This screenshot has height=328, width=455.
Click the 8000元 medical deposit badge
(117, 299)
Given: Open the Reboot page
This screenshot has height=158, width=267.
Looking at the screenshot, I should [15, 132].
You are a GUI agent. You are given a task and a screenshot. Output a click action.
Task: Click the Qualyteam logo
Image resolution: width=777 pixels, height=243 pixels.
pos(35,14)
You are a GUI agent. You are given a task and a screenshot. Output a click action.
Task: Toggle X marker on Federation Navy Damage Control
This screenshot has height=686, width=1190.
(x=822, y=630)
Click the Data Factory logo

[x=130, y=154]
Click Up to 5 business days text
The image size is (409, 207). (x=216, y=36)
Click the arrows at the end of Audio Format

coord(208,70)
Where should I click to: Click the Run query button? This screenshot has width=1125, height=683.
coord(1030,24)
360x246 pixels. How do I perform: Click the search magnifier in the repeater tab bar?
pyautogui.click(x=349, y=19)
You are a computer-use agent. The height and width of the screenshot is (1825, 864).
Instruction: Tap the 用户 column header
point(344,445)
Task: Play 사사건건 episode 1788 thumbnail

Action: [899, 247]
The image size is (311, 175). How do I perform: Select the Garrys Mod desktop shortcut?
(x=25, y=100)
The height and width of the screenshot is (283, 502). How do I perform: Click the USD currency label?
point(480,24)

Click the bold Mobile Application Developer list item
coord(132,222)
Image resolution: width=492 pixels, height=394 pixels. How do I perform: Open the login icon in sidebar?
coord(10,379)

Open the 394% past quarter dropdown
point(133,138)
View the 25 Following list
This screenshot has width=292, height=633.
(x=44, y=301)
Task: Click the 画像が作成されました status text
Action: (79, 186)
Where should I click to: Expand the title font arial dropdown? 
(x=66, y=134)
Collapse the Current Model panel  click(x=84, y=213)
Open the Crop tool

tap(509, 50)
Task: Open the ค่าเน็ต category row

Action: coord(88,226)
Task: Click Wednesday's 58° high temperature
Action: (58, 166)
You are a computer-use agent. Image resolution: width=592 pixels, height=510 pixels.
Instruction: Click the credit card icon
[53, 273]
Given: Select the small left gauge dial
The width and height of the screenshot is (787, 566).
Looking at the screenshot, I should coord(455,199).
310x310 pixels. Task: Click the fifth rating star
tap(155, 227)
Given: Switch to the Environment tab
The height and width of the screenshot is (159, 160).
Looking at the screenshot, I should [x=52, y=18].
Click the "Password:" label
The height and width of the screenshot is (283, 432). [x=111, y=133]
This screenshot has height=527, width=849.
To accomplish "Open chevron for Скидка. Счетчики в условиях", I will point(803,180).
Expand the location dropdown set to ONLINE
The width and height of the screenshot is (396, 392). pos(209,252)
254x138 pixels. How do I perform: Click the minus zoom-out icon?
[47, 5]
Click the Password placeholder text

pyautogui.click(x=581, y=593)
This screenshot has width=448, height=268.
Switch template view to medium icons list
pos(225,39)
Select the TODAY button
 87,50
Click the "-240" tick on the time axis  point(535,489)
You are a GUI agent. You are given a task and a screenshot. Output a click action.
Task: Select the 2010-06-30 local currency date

## Exercise
Return all of the data precisely as it appears.

## Result of the task
This screenshot has height=328, width=455.
Click the 8000元 medical deposit badge
(117, 299)
Given: Open the Reboot page
This screenshot has height=158, width=267.
Looking at the screenshot, I should [15, 132].
You are a GUI agent. You are given a task and a screenshot. Output a click action.
Task: Click the Qualyteam logo
Image resolution: width=777 pixels, height=243 pixels.
pos(35,14)
You are a GUI agent. You are given a task and a screenshot. Output a click action.
Task: Toggle X marker on Federation Navy Damage Control
This screenshot has height=686, width=1190.
(x=822, y=630)
Click the Data Factory logo

[x=130, y=154]
Click Up to 5 business days text
The image size is (409, 207). (x=216, y=36)
Click the arrows at the end of Audio Format

coord(208,70)
Where should I click to: Click the Run query button? This screenshot has width=1125, height=683.
coord(1030,24)
360x246 pixels. How do I perform: Click the search magnifier in the repeater tab bar?
pyautogui.click(x=349, y=19)
You are a computer-use agent. The height and width of the screenshot is (1825, 864).
Instruction: Tap the 用户 column header
point(344,445)
Task: Play 사사건건 episode 1788 thumbnail

Action: [899, 247]
The image size is (311, 175). How do I perform: Select the Garrys Mod desktop shortcut?
(x=25, y=100)
The height and width of the screenshot is (283, 502). How do I perform: Click the USD currency label?
point(480,24)

Click the bold Mobile Application Developer list item
coord(132,222)
Image resolution: width=492 pixels, height=394 pixels. How do I perform: Open the login icon in sidebar?
coord(10,379)

Open the 394% past quarter dropdown
point(133,138)
View the 25 Following list
This screenshot has width=292, height=633.
(x=44, y=301)
Task: Click the 画像が作成されました status text
Action: (79, 186)
Where should I click to: Expand the title font arial dropdown? 
(x=66, y=134)
Collapse the Current Model panel  click(x=84, y=213)
Open the Crop tool

tap(509, 50)
Task: Open the ค่าเน็ต category row

Action: coord(88,226)
Task: Click Wednesday's 58° high temperature
Action: (58, 166)
You are a computer-use agent. Image resolution: width=592 pixels, height=510 pixels.
Instruction: Click the credit card icon
[53, 273]
Given: Select the small left gauge dial
The width and height of the screenshot is (787, 566).
Looking at the screenshot, I should coord(455,199).
310x310 pixels. Task: Click the fifth rating star
tap(155, 227)
Given: Switch to the Environment tab
The height and width of the screenshot is (159, 160).
Looking at the screenshot, I should [x=52, y=18].
Click the "Password:" label
The height and width of the screenshot is (283, 432). [x=111, y=133]
This screenshot has height=527, width=849.
To accomplish "Open chevron for Скидка. Счетчики в условиях", I will point(803,180).
Expand the location dropdown set to ONLINE
The width and height of the screenshot is (396, 392). pos(209,252)
254x138 pixels. How do I perform: Click the minus zoom-out icon?
[47, 5]
Click the Password placeholder text

pyautogui.click(x=581, y=593)
This screenshot has width=448, height=268.
Switch template view to medium icons list
pos(225,39)
Select the TODAY button
 87,50
Click the "-240" tick on the time axis  point(535,489)
You are a GUI agent. You are given a task and a screenshot. Output a click action.
Task: Select the 2010-06-30 local currency date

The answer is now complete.